Wayne Toups (born October 2, 1958, in Crowley, Louisiana) is one of the most commercially successful American Cajun singers. He is also a songwriter. Wayne Toups has been granted numerous awards and honors throughout his career including 2010 Festivals Acadiens et Créoles dedicated in his name, Offbeat Magazine Album of the Year recipient. Member of The Louisiana Music Hall of Fame, Gulf Coast Hall of Fame, and Cajun French Music Hall of Fame, 55th Annual Grammy Award winner.

Biography
Wayne Toups was born into a family of rice farmers in Crowley, Louisiana. He first picked up an accordion when he was 13 and quickly began winning local accordion contests. He has combined Cajun music, zydeco, R&B, and rock into a genre he calls Zydecajun. He sings in both English and French.

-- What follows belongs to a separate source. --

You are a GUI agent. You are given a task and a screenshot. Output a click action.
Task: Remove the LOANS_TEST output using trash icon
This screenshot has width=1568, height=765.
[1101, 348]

Toups released his first album, Wayne Toups and the Crowley Aces in Europe in the late 1970s. He began gaining popularity in the United States around 1984 when he began performing at local festivals such as the Festivals Acadiens in Lafayette, Louisiana. In 1986 he released his first album, Zydecajun. The Cajun French Music Association's awarded him their "Song of the Year" Award in 1991 for his song "Late in Life."  Three of his songs, including wedding favorite "Take My Hand", were featured in the movie Dirty Rice, and some of his work is also featured on the soundtracks for the movie Steel Magnolias and the television show "Broken Badges". He has recorded for the major record labels Mercury/Polygram and Mercury. His 1995 release, Back to the Bayou became the fastest-selling record ever for the independent Louisiana label Swallow Records.
Toups has been featured playing the accordion on singles for many country music stars. He appears on the Mark Chesnutt No. 1 hit, "It Sure Is Monday"; on Clay Walker's "Live Laugh Love"; and on Alan Jackson's "Little Bitty". He played with Sammy Kershaw, George Jones, Mark Wills, Garth Brooks, and Ty England.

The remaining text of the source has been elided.